Tasks to perform —
a: In the casino passage, which album did the writer recall while walking the casino floor?
b: Continue the casino passage from its final sentence.

Fortunately, I snapped out of it. Not to the extent that I ate at one of the branded restaurants, but I recalled the Gang of Four's underappreciated Mall album when I walked the casino floor and saw people dressed up to play penny slots. Obviously, there were also people playing $25-a-hand blackjack, but many brought the look of wealth to hide cheap games they were playing. The possibility that this was the vacation people saved for, and that penny slots were someone's idea of a get-moderately-wealthy-very-very-slowly scheme, or that killing an evening watching slots and video poker while they burned $30 was someone's idea of a good time didn't make me feel better about the world. Watching young people buy into the Vegas marketing also seemed grim and sad, but that might have just been the byproduct of watching the young and good looking living down to their stereotypes.

Information provided —
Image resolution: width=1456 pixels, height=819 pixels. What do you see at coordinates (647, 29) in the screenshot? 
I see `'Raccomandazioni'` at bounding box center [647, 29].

Answers to this exercise —
a: The Gang of Four's Mall album.

b:
To be fair, though, I did get one "What happens in Vegas" moment, though, when I got on the elevator with two guys and a woman. She checked out one guy, asked him where he was from, then if he'd be coming back in January. "I'm up for an AVN for Female Performer of the Year," she announced, then got off the elevator at her floor. I shared an elevator with a porn star, and there are shots for that!

Thursday, June 4, 2009

Sideshow, Pt. 2

Yesterday I said it was unlikely Mario Batali had been in the kitchen of the restaurant in his name at the Palazzo since it opened. Just to make me look bad, he showed up yesterday for a sustainable food and wine talk in the concourse between the Palazzo and the Venetian, and he hosted a dinner in Carnevino.

A little more on value - what's a better value than free? Not surprisingly, the sidewalks are jammed at sundown for the free shows on the strip - the dancing waters outside the Belaggio (which are synchronized to Lee Greenwood's "Proud to be an American"!), the volcano show (I overheard) at the Mirage and the "Sirens of TI" pirate ship show at the Treasure Chest. The latter attracts a sidewalk-blocking crowd, one that went away disappointed because the show was cancelled due to high winds.

... and it didn't surprise me a bit that Sam Butera's death was on no one's lips last night on the strip, and when I mentioned it to my wife, nobody who overheard my voice responded.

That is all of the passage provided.